She lay in bed, and coughed and coughed.
Monsieur Madeleine listened to her sad story, and the next day he sent money to the Thenardiers.
‘Now, you must get better,’ he told Fantine. ‘Cosette needs you.’
But Fantine did not get better.
She was now very ill, and five days later the doctor spoke to Monsieur Madeleine.
‘Does she have a child, this poor woman?’ he said.
‘Yes, a small daughter.’
‘You must bring the child here- soon.’
Monsieur Madeleine went to sit by Fantine's bed.
‘Monsieur Madeleine’— cough, cough— ‘you are so’— cough, cough— ‘kind to me.
‘I want to see my daughter, one last time.
‘Please can you’— cough, cough, cough— ‘bring Cosette to me? Please, Monsieur!’
Monsieur Madeleine took her hand. ‘Of course I can,’ he said gently, ‘and then—’
The door of the room suddenly opened behind him, and Fantine cried out, ‘No!

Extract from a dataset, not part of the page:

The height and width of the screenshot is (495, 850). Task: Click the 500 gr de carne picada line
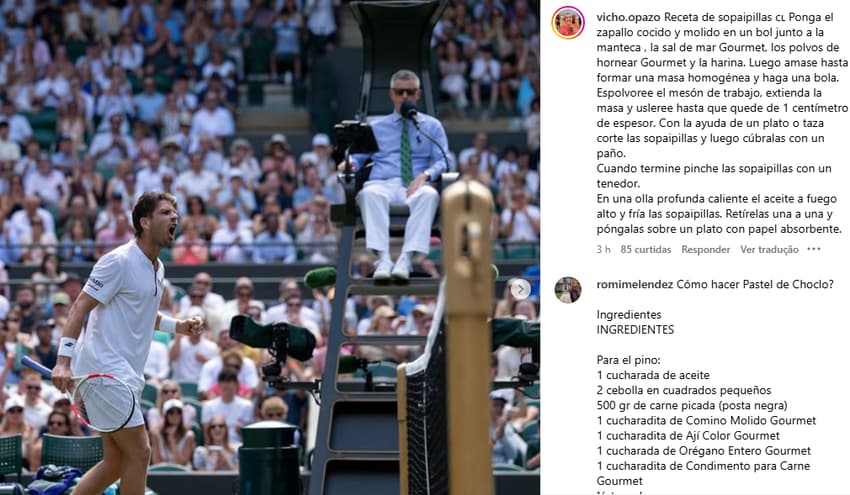click(x=692, y=406)
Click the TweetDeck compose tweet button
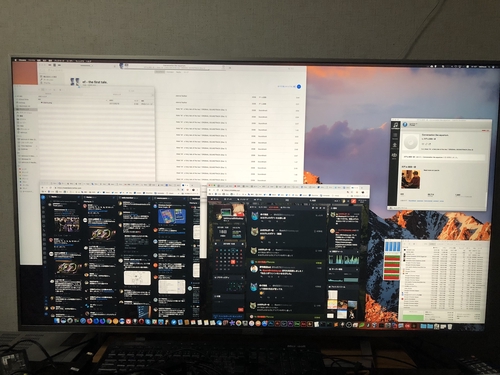 [43, 198]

No!’
Monsieur Madeleine looked round quickly.
Inspector Javert came into the room, with four policemen.
‘Jean Valjean, prisoner at Toulon, I am arresting you,’ Javert said.
‘After you left the prison, you stole money from a child in Toulon.
‘You are still a thief, and now you must go to prison for life.’
Fantine sat up in bed. ‘No!’ she cried. ‘Cosette...!’
Monsieur Madeleine stood up slowly.
‘Inspector, give me three days,’ he said. He was a big man, much bigger than Javert.
‘Three days, to bring this poor woman's child to her before she dies. Then you can take me.’
Javert laughed loudly. ‘Three days! You're going to run away!’
Behind the two men, Fantine cried out, ‘Monsieur Madeleine, please take care of Cosette, oh please...’
Javert turned to her. ‘Be quiet, woman! There's no Monsieur Madeleine here.
‘This man is a criminal, called Jean Valjean, and he's going to prison!’
Fantine stared at Javert, and tried to speak, but she could not.
She fell back in the bed, and lay still. She was dead.
The people of Montrcuil talked about that day for a long time—
the death of the woman Fantine, the arrest of Monsieur Madeleine.
Javert put Monsieur Madeleine in a locked room in the police office,
but in the night he broke down the door and escaped.
Where did he go? Did he go to his house in the town?
His old servant said no. She saw nobody, and heard nothing, she said.
(She loved Monsieur Madeleine very much.)
So where did Monsieur Madeleine go? Nobody in Montreuil saw him again.
One thing was certain.
In Monsieur Madeleine's house there were two beautiful old silver candlesticks.
The next day, they were gone.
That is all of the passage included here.